Dataset items.
____

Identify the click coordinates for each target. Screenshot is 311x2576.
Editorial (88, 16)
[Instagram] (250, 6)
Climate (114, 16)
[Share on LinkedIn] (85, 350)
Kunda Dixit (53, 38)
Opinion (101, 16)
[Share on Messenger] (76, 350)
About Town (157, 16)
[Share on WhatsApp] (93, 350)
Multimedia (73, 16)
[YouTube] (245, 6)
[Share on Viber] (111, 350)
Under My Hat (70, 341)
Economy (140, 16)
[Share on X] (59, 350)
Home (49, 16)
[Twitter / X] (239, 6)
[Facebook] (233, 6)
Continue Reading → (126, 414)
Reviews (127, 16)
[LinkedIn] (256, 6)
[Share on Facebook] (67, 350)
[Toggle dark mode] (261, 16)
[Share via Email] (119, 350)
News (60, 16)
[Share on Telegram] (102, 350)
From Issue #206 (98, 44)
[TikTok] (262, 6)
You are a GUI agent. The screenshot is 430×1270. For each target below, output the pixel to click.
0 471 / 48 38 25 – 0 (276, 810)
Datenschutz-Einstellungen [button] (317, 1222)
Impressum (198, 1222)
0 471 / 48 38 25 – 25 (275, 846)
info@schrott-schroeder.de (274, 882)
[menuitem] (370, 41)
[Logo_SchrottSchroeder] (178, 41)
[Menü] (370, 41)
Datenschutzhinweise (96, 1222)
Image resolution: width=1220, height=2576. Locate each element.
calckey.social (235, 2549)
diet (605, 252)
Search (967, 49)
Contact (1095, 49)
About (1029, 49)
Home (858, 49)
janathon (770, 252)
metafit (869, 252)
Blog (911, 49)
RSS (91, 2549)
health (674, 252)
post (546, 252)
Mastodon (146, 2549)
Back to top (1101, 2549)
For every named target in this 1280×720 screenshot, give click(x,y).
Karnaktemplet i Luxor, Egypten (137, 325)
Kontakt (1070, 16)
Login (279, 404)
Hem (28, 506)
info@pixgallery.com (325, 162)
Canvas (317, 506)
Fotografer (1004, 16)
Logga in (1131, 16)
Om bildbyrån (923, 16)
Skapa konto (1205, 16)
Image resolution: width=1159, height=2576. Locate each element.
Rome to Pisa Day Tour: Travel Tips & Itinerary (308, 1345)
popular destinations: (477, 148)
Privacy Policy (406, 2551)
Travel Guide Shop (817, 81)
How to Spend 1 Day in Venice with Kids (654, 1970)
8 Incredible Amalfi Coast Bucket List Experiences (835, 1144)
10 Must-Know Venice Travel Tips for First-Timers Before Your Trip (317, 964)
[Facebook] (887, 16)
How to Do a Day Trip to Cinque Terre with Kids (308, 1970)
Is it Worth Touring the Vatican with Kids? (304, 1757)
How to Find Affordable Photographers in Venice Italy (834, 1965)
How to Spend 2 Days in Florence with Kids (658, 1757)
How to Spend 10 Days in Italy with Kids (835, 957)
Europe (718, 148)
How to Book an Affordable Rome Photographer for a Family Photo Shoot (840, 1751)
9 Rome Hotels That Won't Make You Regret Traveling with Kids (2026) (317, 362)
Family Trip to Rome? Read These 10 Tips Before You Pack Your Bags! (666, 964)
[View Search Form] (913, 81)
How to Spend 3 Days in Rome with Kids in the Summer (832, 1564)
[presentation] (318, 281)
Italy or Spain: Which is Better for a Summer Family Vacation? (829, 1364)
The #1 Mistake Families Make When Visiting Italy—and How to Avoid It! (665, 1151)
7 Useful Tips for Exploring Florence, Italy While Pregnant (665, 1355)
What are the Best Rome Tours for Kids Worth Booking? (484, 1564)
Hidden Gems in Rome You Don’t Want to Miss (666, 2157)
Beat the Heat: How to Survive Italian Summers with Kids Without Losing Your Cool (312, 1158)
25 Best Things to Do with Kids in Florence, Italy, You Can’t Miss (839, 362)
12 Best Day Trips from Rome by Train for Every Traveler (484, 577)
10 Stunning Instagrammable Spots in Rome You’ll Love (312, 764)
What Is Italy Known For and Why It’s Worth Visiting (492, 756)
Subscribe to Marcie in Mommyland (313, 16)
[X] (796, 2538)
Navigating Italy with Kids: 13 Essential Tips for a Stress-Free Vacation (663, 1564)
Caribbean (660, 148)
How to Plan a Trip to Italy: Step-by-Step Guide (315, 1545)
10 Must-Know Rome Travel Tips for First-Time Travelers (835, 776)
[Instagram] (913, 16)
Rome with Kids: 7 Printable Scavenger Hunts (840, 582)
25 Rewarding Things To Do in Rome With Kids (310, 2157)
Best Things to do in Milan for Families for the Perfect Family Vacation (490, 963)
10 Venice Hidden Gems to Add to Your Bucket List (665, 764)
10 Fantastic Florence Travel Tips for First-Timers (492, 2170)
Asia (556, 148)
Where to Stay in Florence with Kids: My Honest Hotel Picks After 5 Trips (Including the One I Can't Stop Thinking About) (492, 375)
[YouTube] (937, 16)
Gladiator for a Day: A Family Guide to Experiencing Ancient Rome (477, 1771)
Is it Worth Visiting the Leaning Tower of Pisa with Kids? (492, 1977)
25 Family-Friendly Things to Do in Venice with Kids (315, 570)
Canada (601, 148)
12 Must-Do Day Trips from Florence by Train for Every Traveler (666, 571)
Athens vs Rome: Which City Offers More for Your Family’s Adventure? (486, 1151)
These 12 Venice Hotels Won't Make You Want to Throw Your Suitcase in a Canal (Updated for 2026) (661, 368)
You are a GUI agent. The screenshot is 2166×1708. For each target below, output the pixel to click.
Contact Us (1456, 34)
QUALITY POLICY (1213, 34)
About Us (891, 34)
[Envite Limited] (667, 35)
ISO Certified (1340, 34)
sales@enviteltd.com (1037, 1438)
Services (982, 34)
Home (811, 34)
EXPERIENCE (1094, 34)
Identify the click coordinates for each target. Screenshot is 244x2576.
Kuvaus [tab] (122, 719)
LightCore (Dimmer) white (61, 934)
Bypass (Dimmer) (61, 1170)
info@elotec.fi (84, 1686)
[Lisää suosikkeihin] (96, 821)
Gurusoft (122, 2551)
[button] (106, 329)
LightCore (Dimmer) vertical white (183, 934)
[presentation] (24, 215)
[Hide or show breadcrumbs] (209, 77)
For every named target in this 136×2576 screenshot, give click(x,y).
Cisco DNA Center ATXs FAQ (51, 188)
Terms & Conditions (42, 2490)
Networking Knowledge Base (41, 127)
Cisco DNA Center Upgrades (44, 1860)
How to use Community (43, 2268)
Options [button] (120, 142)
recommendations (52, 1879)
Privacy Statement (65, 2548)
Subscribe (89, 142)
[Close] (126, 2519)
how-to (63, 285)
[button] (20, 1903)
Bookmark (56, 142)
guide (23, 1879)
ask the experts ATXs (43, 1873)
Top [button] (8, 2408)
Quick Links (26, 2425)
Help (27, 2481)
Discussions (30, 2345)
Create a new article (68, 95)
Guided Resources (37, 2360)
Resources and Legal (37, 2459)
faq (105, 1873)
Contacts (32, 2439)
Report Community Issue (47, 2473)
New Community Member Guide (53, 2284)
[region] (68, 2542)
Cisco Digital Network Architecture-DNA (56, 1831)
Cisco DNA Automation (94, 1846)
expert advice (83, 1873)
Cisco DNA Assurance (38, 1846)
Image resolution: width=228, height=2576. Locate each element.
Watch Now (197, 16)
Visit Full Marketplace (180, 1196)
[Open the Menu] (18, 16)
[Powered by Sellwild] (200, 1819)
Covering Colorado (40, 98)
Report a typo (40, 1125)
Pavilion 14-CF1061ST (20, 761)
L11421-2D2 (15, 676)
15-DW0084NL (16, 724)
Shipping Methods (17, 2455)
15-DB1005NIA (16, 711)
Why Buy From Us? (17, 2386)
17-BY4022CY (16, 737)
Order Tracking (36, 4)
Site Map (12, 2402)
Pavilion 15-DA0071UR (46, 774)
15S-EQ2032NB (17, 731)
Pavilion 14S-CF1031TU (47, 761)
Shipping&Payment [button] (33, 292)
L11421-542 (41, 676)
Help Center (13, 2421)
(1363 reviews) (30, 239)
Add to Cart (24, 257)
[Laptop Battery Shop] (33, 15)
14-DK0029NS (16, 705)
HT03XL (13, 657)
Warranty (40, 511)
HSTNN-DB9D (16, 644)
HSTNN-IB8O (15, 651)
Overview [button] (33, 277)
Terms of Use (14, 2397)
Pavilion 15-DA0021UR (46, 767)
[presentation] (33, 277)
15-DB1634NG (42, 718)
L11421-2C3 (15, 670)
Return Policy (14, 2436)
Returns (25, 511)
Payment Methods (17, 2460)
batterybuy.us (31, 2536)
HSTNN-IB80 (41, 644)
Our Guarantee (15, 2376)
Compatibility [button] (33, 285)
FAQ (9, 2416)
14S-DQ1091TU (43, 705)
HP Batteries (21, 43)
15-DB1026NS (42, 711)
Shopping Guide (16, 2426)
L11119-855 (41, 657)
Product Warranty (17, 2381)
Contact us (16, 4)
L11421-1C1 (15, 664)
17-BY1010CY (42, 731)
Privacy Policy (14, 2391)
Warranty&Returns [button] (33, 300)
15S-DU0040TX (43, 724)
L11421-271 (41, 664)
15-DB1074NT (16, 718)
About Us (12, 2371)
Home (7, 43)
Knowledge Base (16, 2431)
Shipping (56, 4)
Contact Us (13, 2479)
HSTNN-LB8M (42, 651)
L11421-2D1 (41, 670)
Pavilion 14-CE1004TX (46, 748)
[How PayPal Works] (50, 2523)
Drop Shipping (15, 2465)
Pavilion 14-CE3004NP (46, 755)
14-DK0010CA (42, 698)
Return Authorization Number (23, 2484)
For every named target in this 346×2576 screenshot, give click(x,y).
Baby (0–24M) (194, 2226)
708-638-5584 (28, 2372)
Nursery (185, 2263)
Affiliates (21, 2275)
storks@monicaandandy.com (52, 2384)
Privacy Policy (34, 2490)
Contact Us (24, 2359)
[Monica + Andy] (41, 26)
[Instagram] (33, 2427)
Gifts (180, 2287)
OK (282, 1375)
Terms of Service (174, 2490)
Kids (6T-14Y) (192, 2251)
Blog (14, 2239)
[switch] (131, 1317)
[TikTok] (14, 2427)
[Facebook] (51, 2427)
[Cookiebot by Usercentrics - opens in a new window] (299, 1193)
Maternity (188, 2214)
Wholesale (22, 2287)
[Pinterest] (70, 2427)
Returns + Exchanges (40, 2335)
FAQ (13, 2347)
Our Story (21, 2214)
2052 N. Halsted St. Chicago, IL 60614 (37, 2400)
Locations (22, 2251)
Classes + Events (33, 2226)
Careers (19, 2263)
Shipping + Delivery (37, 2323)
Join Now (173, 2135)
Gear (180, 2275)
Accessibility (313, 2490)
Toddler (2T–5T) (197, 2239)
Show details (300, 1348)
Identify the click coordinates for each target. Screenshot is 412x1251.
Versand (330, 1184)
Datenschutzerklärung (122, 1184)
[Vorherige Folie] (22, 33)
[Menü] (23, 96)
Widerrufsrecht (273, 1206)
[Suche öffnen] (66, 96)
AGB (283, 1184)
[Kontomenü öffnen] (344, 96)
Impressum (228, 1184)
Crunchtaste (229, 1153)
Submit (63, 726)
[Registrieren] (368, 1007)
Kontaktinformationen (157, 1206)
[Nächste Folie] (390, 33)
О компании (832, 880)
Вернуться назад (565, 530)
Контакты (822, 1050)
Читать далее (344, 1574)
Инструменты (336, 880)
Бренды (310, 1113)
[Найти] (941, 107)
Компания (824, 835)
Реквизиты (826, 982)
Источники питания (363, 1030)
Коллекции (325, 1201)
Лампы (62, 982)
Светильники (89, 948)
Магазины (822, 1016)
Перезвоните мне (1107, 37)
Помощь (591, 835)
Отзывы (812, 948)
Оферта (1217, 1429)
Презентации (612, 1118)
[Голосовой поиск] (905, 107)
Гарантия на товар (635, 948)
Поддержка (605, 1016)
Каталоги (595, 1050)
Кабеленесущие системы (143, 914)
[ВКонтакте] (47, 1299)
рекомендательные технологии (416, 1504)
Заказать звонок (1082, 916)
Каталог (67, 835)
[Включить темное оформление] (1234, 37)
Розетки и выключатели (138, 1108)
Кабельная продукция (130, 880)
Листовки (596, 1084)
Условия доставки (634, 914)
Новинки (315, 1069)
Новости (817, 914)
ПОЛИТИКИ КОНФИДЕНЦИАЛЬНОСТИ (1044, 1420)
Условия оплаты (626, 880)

____

Problem to solve. All that is wanted is an exact copy of the lines above from the one with "[Vorherige Folie] (22, 33)" through the one with "Kontaktinformationen (157, 1206)", with both ends included.

Your response.
[Vorherige Folie] (22, 33)
[Menü] (23, 96)
Widerrufsrecht (273, 1206)
[Suche öffnen] (66, 96)
AGB (283, 1184)
[Kontomenü öffnen] (344, 96)
Impressum (228, 1184)
Crunchtaste (229, 1153)
Submit (63, 726)
[Registrieren] (368, 1007)
Kontaktinformationen (157, 1206)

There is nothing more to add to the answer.